## DIRECTIVE
Retype all of the data below word for word, line by line, and leave the pictures out.
━━━
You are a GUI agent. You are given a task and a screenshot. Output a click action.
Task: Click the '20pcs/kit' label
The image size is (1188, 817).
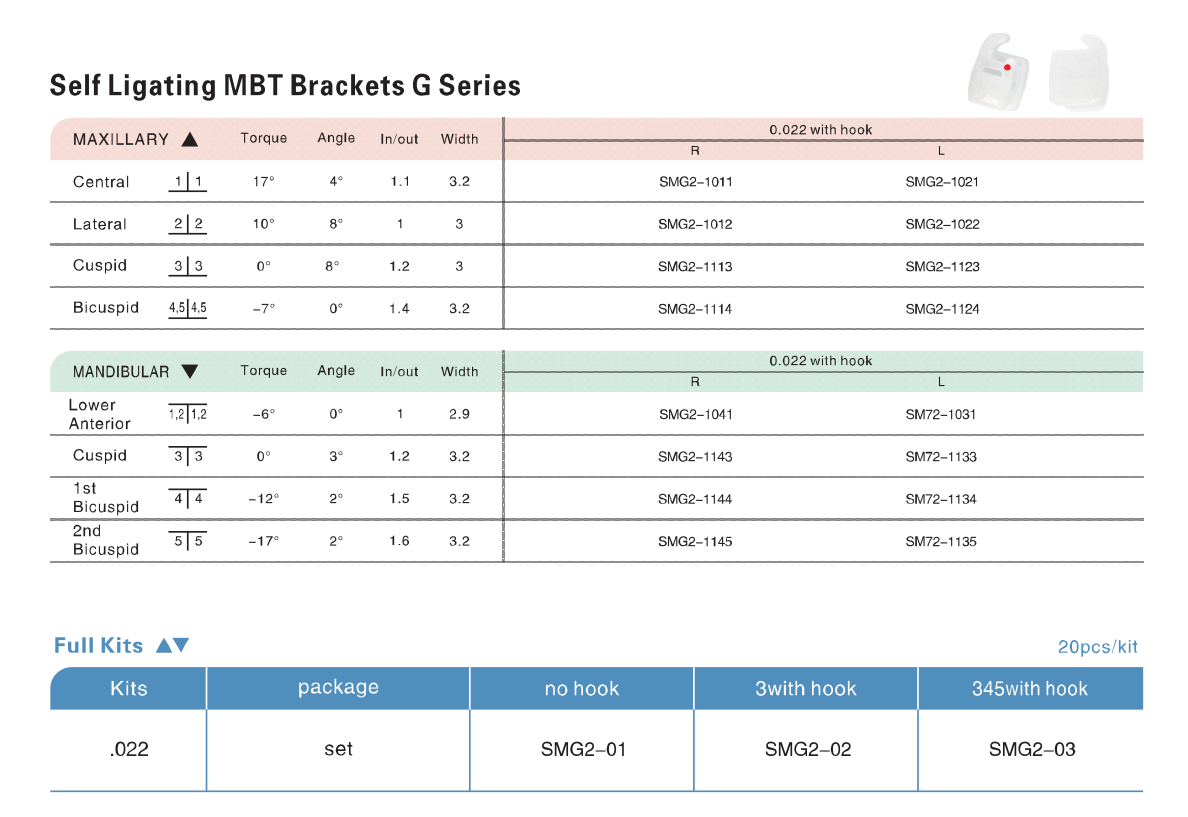(x=1097, y=647)
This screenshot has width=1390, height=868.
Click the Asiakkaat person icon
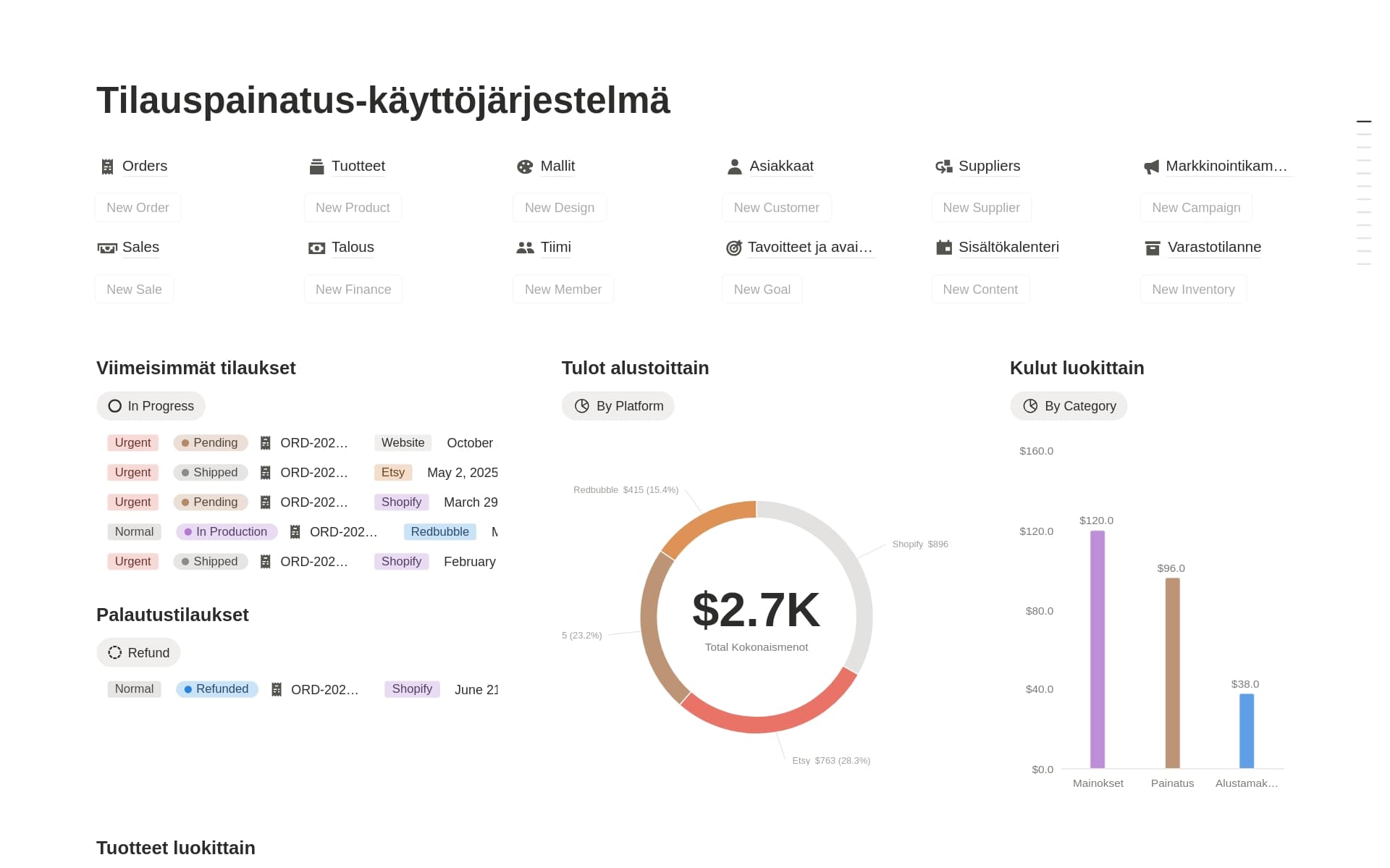pyautogui.click(x=734, y=167)
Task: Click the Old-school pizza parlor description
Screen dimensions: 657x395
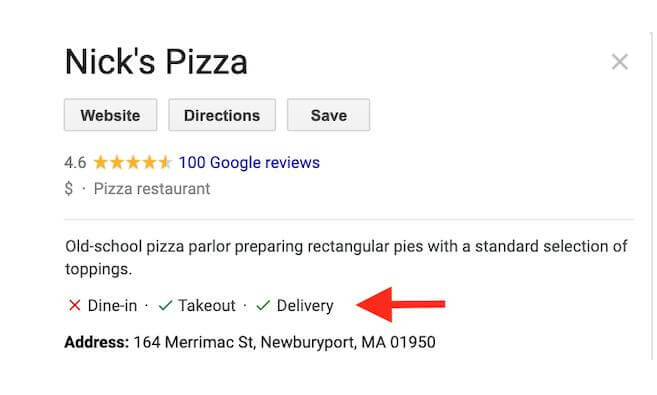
━━━
## EXERCISE RESPONSE
You are a GUI agent. You are given a task and a screenshot. Output a click action.
Task: Click the '20pcs/kit' label
The image size is (1188, 817).
(x=1097, y=647)
This screenshot has width=1390, height=868.
Click the Asiakkaat person icon
pyautogui.click(x=734, y=167)
Task: Click the Old-school pizza parlor description
Screen dimensions: 657x395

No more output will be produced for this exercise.